Re: SolrCloud stops handling collection CREATE/DELETE (but responds HTTP 200)

Posted by Mark Miller <ma...@gmail.com>.
Anything in any of the other logs (the other nodes)? The key is getting the logs from the node designated as the overseer - it should hopefully have the error.

Right now because you pass this stuff off to the overseer, you will always get back a 200 - there is a JIRA issue that addresses this though (collection API responses) and I hope to get it committed soon.

- Mark

On Dec 7, 2012, at 7:26 AM, Brett Hoerner <br...@bretthoerner.com> wrote:

> For what it's worth this is the log output with DEBUG on,
> 
> Dec 07, 2012 2:00:48 PM org.apache.solr.handler.admin.CollectionsHandler
> handleCreateAction
> INFO: Creating Collection : action=CREATE&name=foo&numShards=4
> Dec 07, 2012 2:01:03 PM org.apache.solr.core.SolrCore execute
> INFO: [15671] webapp=/solr path=/admin/system params={wt=json} status=0
> QTime=5
> Dec 07, 2012 2:01:15 PM org.apache.solr.handler.admin.CollectionsHandler
> handleDeleteAction
> INFO: Deleting Collection : action=DELETE&name=default
> Dec 07, 2012 2:01:20 PM org.apache.solr.core.SolrCore execute
> 
> Neither the CREATE or DELETE actually did anything, though. (Again, HTTP
> 200 OK)
> 
> Still stuck here, any ideas?
> 
> Brett
> 
> 
> On Tue, Dec 4, 2012 at 7:19 PM, Brett Hoerner <br...@bretthoerner.com>wrote:
> 
>> Hi,
>> 
>> I have a Cloud setup of 4 machines.

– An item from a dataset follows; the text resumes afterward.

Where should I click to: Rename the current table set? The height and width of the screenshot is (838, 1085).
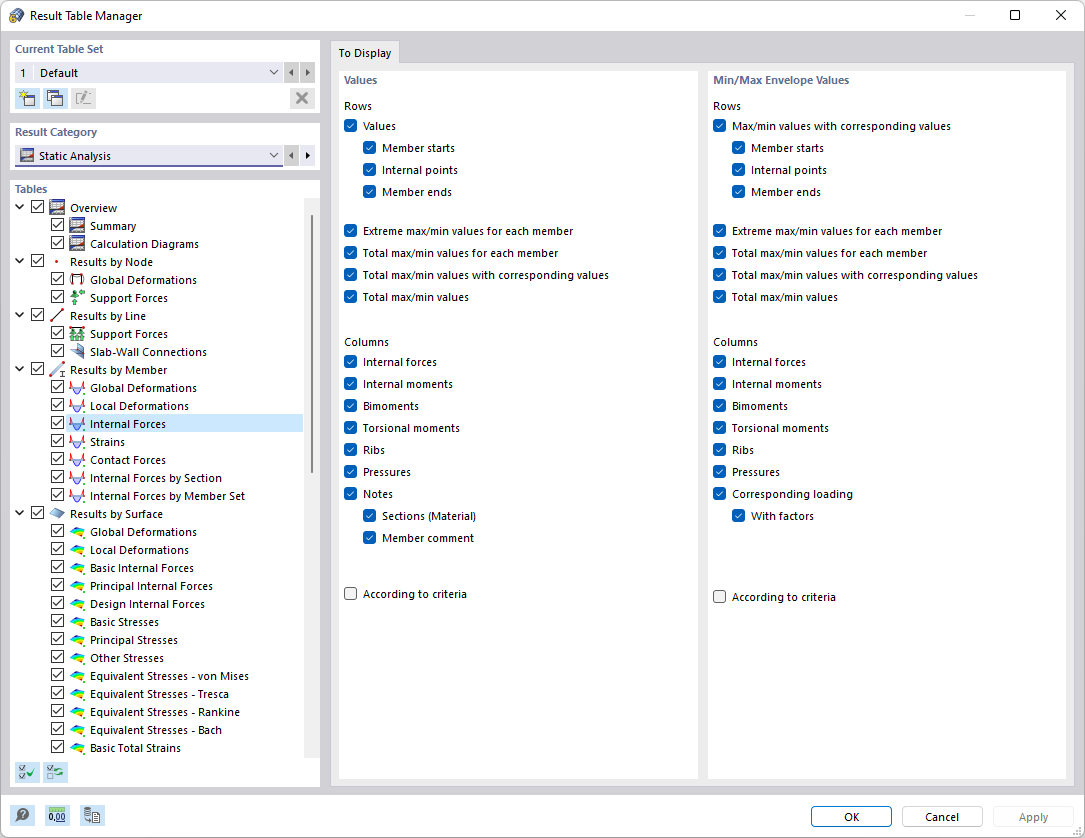[x=83, y=98]
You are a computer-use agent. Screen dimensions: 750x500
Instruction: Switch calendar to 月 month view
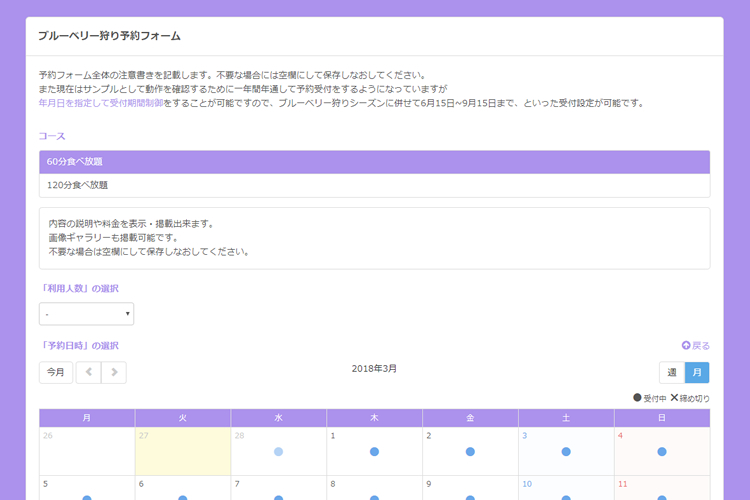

I bootstrapped them with 1 collection,
>> which I called "default" and haven't used since. I'm using an external ZK
>> ensemble that was completely empty before I started this cloud.
>> 
>> Once I had all 4 nodes in the cloud I used the collection API to create
>> the real collections I wanted. I also tested that deleting works.
>> 
>> For example,
>> 
>> # this worked
>> curl "
>> http://localhost:8984/solr/admin/collections?action=CREATE&name=15678&numShards=4
>> "
>> 
>> # this worked
>> curl "
>> http://localhost:8984/solr/admin/collections?action=DELETE&name=15678"
>> 
>> Next, I started my indexer service which happily sent many, many updates
>> to the cloud. Queries against the collections also work just fine.
>> 
>> Finally, a few hours later, I tried doing a create and a delete. Both
>> operations did nothing, although Solr replied with a "200 OK".
>> 
>> $ curl -i "
>> http://localhost:8984/solr/admin/collections?action=CREATE&name=15679&numShards=4
>> "
>> HTTP/1.1 200 OK
>> Content-Type: application/xml; charset=UTF-8
>> Transfer-Encoding: chunked
>> 
>> <?xml version="1.0" encoding="UTF-8"?>
>> <response>
>> <lst name="responseHeader"><int name="status">0</int><int
>> name="QTime">3</int></lst>
>> 
>> There is nothing in the stdout/stderr logs, nor the Java logs (I have it
>> set to WARN).
>> 
>> I have tried bouncing the nodes and it doesn't change anything.
>> 
>> Any ideas? How can I further debug this or what else can I provide?
>> 


Re: SolrCloud stops handling collection CREATE/DELETE (but responds HTTP 200)

Posted by Brett Hoerner <br...@bretthoerner.com>.
For what it's worth this is the log output with DEBUG on,

Dec 07, 2012 2:00:48 PM org.apache.solr.handler.admin.CollectionsHandler
handleCreateAction
INFO: Creating Collection : action=CREATE&name=foo&numShards=4
Dec 07, 2012 2:01:03 PM org.apache.solr.core.SolrCore execute
INFO: [15671] webapp=/solr path=/admin/system params={wt=json} status=0
QTime=5
Dec 07, 2012 2:01:15 PM org.apache.solr.handler.admin.CollectionsHandler
handleDeleteAction
INFO: Deleting Collection : action=DELETE&name=default
Dec 07, 2012 2:01:20 PM org.apache.solr.core.SolrCore execute

Neither the CREATE or DELETE actually did anything, though. (Again, HTTP
200 OK)

Still stuck here, any ideas?

Brett


On Tue, Dec 4, 2012 at 7:19 PM, Brett Hoerner <br...@bretthoerner.com>wrote:

> Hi,
>
> I have a Cloud setup of 4 machines. I bootstrapped them with 1 collection,
> which I called "default" and haven't used since. I'm using an external ZK
> ensemble that was completely empty before I started this cloud.
>
> Once I had all 4 nodes in the cloud I used the collection API to create
> the real collections I wanted. I also tested that deleting works.
>
> For example,
>
> # this worked
> curl "
> http://localhost:8984/solr/admin/collections?action=CREATE&name=15678&numShards=4
> "
>
> # this worked
> curl "
> http://localhost:8984/solr/admin/collections?action=DELETE&name=15678"
>
> Next, I started my indexer service which happily sent many, many updates
> to the cloud. Queries against the collections also work just fine.
>
> Finally, a few hours later, I tried doing a create and a delete. Both
> operations did nothing, although Solr replied with a "200 OK".
>
> $ curl -i "
> http://localhost:8984/solr/admin/collections?action=CREATE&name=15679&numShards=4
> "
> HTTP/1.1 200 OK
> Content-Type: application/xml; charset=UTF-8
> Transfer-Encoding: chunked
>
> <?xml version="1.0" encoding="UTF-8"?>
> <response>
> <lst name="responseHeader"><int name="status">0</int><int
> name="QTime">3</int></lst>
>
> There is nothing in the stdout/stderr logs, nor the Java logs (I have it
> set to WARN).
>
> I have tried bouncing the nodes and it doesn't change anything.
>
> Any ideas? How can I further debug this or what else can I provide?
>